Tâches à réaliser →
1. Recopiez, dans l'extrait à lire, le passage situé entre « C. Ce même 28 » et « les accusations gratuites). », ces deux bornes comprises.
2. D'après l'extrait à lire, pourquoi le revenu imposable de Manfred Bühler n'a-t-il été taxé qu'à 200 francs ? Répondez en une à trois phrases.
3. Selon l'extrait à lire, à quelle date Manfred Bühler saisit-il le Conseil de la presse ?

Extrait à lire →
##########

I. En fait
A. Le 24 mars 2014, «Le Matin» publie un commentaire ironique intitulé «Je ne paie rien, mais je suis serviable moi». Se référant à un article de la «Schweiz am Sonntag», Fred Valet épingle Manfred Bühler, candidat aux élections à l’Exécutif cantonal bernois. Ce dernier «a déclaré 200 francs de revenus en 2013 sur sa feuille d’impôts», une affaire «qui fait scandale et hurler ses adversaires». Le journaliste précise: «Attention, le type a de bonnes excuses: il travaille de moins en moins au barreau et s’est tué à la tâche pour rendre ses propriétés exemplaires en termes d’impact énergétique.» Il cite en outre la défense du politicien dans le journal alémanique: «Chaque propriétaire est libre de faire ses déductions. Je pense avoir déjà apporté une contribution non négligeable à la communauté.»
B. Le 28 mars 2014, «Le Matin» publie un «courrier des lecteurs» de Manfred Bühler. Sous le titre «J’ai été taxé comme tous les autres contribuables», ce dernier soutient que les affirmations du journal sont incorrectes. Il précise qu’il a déclaré un revenu d’environ 70’000 francs et que compte tenu des frais gros d’entretien et d’assainissement d’un immeuble dont il a hérité, «le revenu imposable a été taxé à 200 francs». Il reproche enfin au journaliste de ne pas avoir précisé qu’il avait payé plus de 100’000 francs d’impôts depuis 2008, rendant sa déclaration «Je pense avoir déjà apporté une contribution non négligeable à la communauté» incongrue.
C. Ce même 28 mars, le politicien bernois saisit le Conseil de la presse. Il estime que «Le Matin» a violé les chiffres suivants de la «Déclaration des devoirs et des droits du/de la journaliste»: chiffre 1 (rechercher la vérité), chiffre 3 (ne pas supprimer des informations ou des éléments d’information essentiels), chiffre 7 (s’interdire les accusations gratuites).

##########

Extrait des données →

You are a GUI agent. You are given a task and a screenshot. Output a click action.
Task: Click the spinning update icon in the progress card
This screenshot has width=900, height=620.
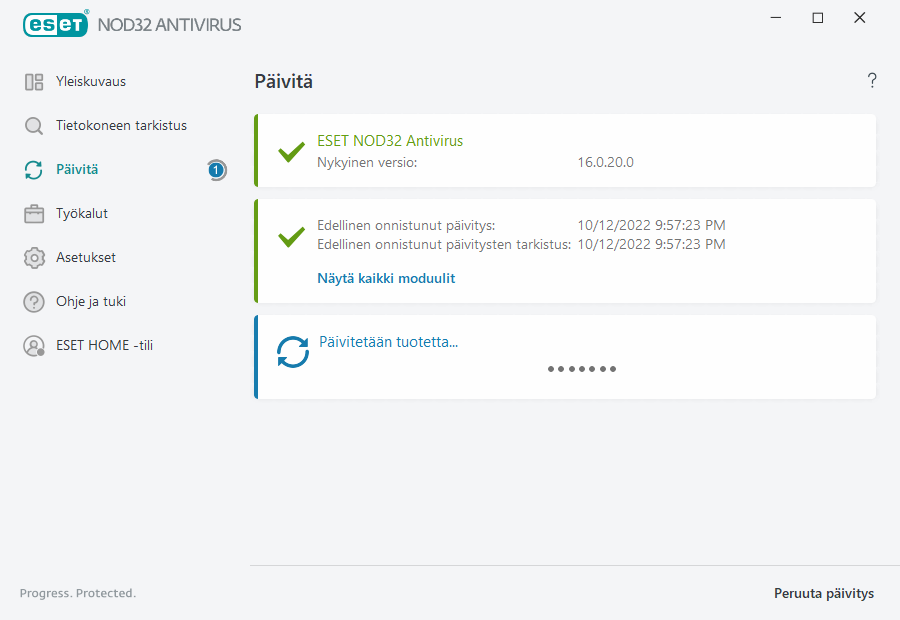(293, 352)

##########

Réponses attendues →
1.
C. Ce même 28 mars, le politicien bernois saisit le Conseil de la presse. Il estime que «Le Matin» a violé les chiffres suivants de la «Déclaration des devoirs et des droits du/de la journaliste»: chiffre 1 (rechercher la vérité), chiffre 3 (ne pas supprimer des informations ou des éléments d’information essentiels), chiffre 7 (s’interdire les accusations gratuites).

2. Manfred Bühler a déclaré un revenu d'environ 70’000 francs. Les gros frais d'entretien et d'assainissement d'un immeuble dont il a hérité ont été pris en compte, ce qui a ramené son revenu imposable à 200 francs.

3. Le 28 mars 2014.